My friend Eric, is a beast of an endurance athlete. He does a lot of long- distance cycling and running and just recently finished the Austin marathon. A few weeks after the Austin marathon, Eric had a chance to go into the University of Texas exercise physiology lab to undergo testing on his metabolic characteristics during training.

What they found was incredible. When Eric was running 11 mph, he was burning almost the same amount of fat as he was carbohydrates. Naturally, the first question I asked Eric was, “Did you have carbs before?” He replied with “No.” I said, “When was the last time you had carbs?” He replied, “2019”.

Eric is a low-carb, fat-adapted endurance athlete that is able to tap into two fuel sources during his training despite the fact that he doesn’t eat any of one of them. Carbs.

Why is this significant? It’s significant because it means an ability to tap into multiple fuel sources during endurance exercise, otherwise known as the “dual-fuel” approach.
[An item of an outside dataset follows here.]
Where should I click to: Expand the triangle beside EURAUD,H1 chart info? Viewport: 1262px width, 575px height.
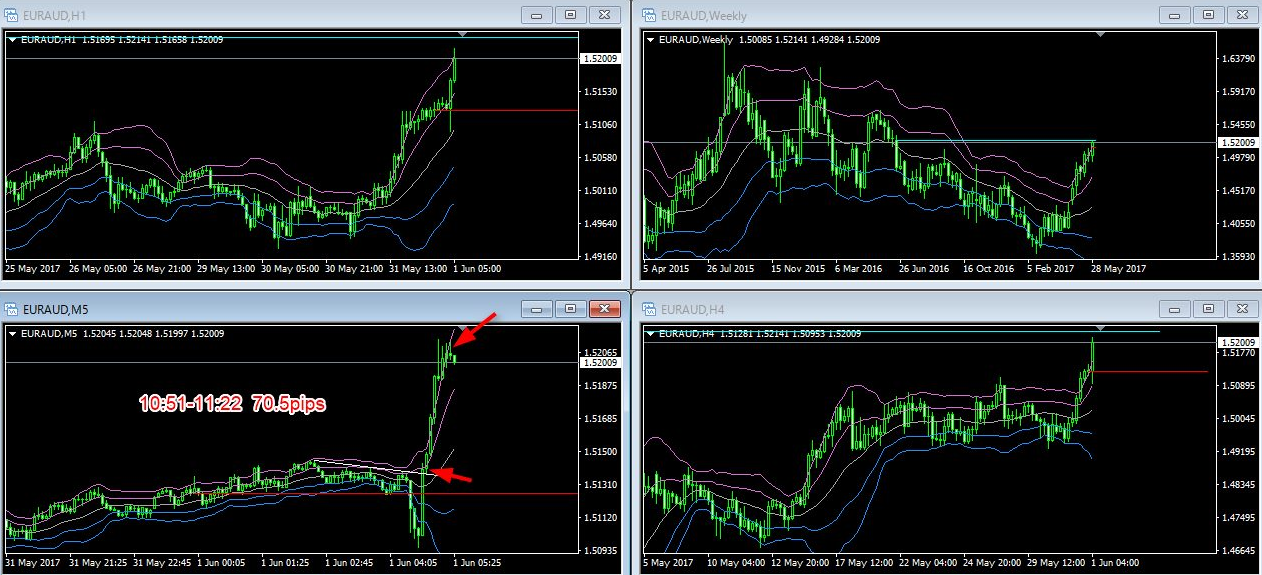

The benefit is that this can occur without the need for carbs which can mean lower inflammatory markers, better body composition, more mental clarity, and most importantly, not having to load up on sugary gels during your endurance performance.

Not all athletes need to be on a ketogenic diet or would even benefit from being on a ketogenic diet. However, the strongest case can be made for endurance athletes given the nature of the demands this type of exercise has on the body.

What my friend Eric demonstrated was something that Dr. Volek found years ago. A fat-adapted athlete has metabolic characteristics much different from a carb-adapted athlete and in the case of endurance exercise, this is advantageous.